The news comes as the Director of the Centers for Disease Control and Prevention (CDC) has signed off on Pfizer’s Covid-19 vaccine to be used starting on Monday.
President Trump wrote to Twitter on Sunday evening: “Vaccines are shipped and on their way, FIVE YEARS AHEAD OF SCHEDULE.
“Get well USA. Get well WORLD. We love you all!”
CDC Director Robert Redfield announced the news in a statement on Sunday.
“Last night, I was proud to sign the Advisory Committee on Immunization Practices’ recommendation to use Pfizer’s COVID-19 vaccine on people 16 and older,” Redfield stated.
“This official CDC recommendation follows Friday’s FDA decision to authorize the emergency use of Pfizer’s vaccine.”
According to Bloomberg News, the president and Vice-President Mike Pence will be presented with the covid vaccine on Monday.
Other US officials will also be first in line to be offered the approved vaccine, sources told the news outlet.
Essential White House staffers and some officials across three branches of government will get vaccinated over the course of 10 days starting tomorrow.
The vaccine will be given to staffers at various times to make sure potential side effects do not show up to all recipients at once.
As of this weekend, the United States has experienced nearly 300,000 coronavirus deaths and cases have surpassed 16million.
Redfield said the CDC’s recommendation “comes at a critical time.”
“Initial COVID-19 vaccination is set to start as early as Monday, and this is the next step in our efforts to protect Americans, reduce the impact of the COVID-19 pandemic, and help restore some normalcy to our lives and our country,” Redfield concluded.
Redfield’s statement came on the same day that the first doses of the Covid-19 vaccine, co-produced by Pfizer and BioNTech, began shipping out from a manufacturing plant in Michigan.
Earlier on Sunday on CNN’s State of the Union, Food and Drug Administration (FDA) Commissioner Stephen Hahn said he wanted the vaccines to be given out “very expeditiously, hopefully tomorrow.”
“We’ve seen the vaccines go out, we’ve seen the press reports of hospitals waiting to vaccinate healthcare workers and those most vulnerable,” Hahn said.
“It would be my greatest hope and desire that it occur tomorrow.”
In a Fox News interview on Sunday, President Donald Trump claimed credit for the vaccine being in the distribution stage.
“If I wasn’t president?

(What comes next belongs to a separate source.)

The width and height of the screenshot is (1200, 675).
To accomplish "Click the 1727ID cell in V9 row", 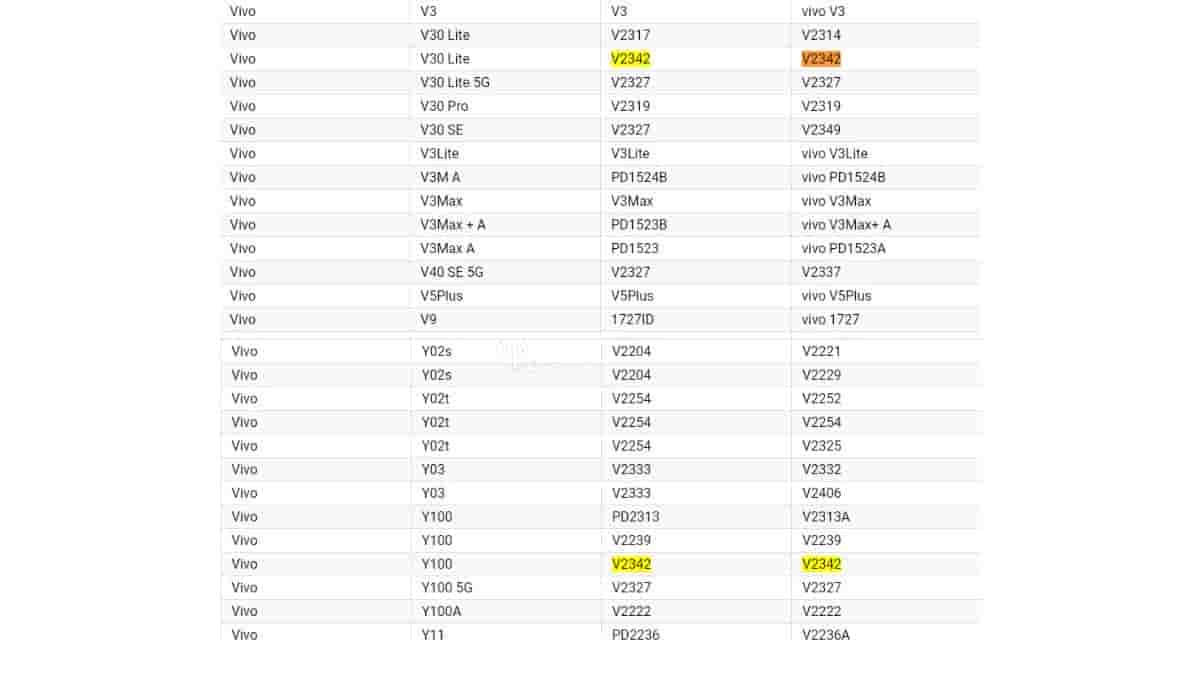I will point(632,320).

According to almost everybody, even the enemy, if I wasn’t president, you wouldn’t have a vaccine for five years,” Trump told Fox & Friends co-host Brian Kilmeade.

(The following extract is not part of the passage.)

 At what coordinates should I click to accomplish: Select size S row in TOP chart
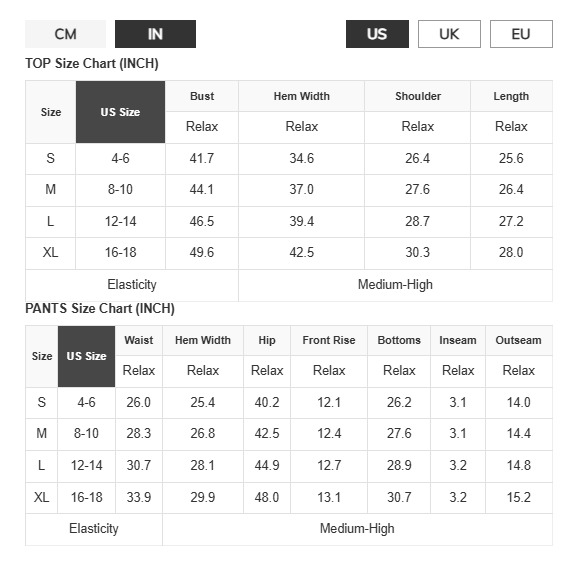click(289, 159)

“OK, I push the FDA and companies and everybody else involved like nobody’s ever been pushed before.”
As of Sunday, the US has 16,068,348 reported Covid-19 cases and about 298,000 Americans have died, according to John Hopkins University’s Center for Systems Science and Engineering Covid-19 dashboard.
Worldwide, about 1.6million people have died and the number of cases has exceeded 71million.